*** Opening of SELECTED TEXT ***

Conflict of interest
Denis Bourgeois, Prathip Phantumvanit and Juan Carlos Llodra have received consultancy payments from FDI World Dental Federation. Jean-Luc Eiselé and Virginie Horn are employed by FDI World Dental Federation. Monica Carlile is employed by Unilever plc.

*** Close of SELECTED TEXT ***
*** Opening of DATASET EXTRACT ***

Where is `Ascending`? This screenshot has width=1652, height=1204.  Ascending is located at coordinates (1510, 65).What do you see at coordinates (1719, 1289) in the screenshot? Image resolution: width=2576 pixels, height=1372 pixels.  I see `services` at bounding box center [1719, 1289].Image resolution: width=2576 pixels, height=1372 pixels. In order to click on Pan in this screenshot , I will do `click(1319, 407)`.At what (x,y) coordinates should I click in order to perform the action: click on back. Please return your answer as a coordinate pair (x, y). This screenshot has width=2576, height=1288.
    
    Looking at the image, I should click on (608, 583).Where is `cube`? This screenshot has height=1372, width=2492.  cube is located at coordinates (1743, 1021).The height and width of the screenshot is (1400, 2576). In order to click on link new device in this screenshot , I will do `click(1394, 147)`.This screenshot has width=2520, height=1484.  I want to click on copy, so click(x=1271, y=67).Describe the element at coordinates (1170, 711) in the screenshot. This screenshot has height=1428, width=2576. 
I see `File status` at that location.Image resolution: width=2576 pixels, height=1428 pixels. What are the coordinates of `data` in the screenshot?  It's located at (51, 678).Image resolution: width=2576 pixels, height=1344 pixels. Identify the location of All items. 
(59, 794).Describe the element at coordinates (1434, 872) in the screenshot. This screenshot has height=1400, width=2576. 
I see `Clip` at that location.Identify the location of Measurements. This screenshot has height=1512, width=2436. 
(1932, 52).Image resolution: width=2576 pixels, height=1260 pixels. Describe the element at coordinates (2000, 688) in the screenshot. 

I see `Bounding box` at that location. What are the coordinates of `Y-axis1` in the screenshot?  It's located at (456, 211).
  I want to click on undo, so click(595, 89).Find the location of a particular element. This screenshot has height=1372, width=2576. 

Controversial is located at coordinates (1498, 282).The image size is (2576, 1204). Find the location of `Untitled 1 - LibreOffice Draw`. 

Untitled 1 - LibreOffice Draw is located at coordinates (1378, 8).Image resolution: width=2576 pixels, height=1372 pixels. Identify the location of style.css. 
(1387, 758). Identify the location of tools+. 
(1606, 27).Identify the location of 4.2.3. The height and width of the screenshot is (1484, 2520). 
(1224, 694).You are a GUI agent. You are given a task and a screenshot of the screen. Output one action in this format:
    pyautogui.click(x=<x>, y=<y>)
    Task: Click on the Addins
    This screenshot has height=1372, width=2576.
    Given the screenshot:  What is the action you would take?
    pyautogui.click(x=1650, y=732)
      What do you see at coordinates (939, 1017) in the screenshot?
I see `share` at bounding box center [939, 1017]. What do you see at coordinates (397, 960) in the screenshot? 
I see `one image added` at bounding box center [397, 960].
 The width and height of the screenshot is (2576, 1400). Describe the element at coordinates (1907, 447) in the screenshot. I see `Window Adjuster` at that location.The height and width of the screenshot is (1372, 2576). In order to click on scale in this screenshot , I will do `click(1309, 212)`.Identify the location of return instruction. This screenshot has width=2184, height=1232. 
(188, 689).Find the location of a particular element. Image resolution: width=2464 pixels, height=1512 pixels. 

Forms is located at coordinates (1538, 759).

*** Close of DATASET EXTRACT ***

# EXERCISE TASKS:
1 – Answer these questions about the conflict of interest statement:
(a) Which three people have received consultancy payments from FDI World Dental Federation?
(b) Which two people are employed by FDI World Dental Federation?
(c) Who employs Monica Carlile?
2 – Repeat the conflict of interest statement word for word, everything from "Conflict of interest" down to "by Unilever plc.".

# ANSWERS TO THE TASKS:
1 –
(a) Denis Bourgeois, Prathip Phantumvanit and Juan Carlos Llodra
(b) Jean-Luc Eiselé and Virginie Horn
(c) Unilever plc

2 –
Conflict of interest
Denis Bourgeois, Prathip Phantumvanit and Juan Carlos Llodra have received consultancy payments from FDI World Dental Federation. Jean-Luc Eiselé and Virginie Horn are employed by FDI World Dental Federation. Monica Carlile is employed by Unilever plc.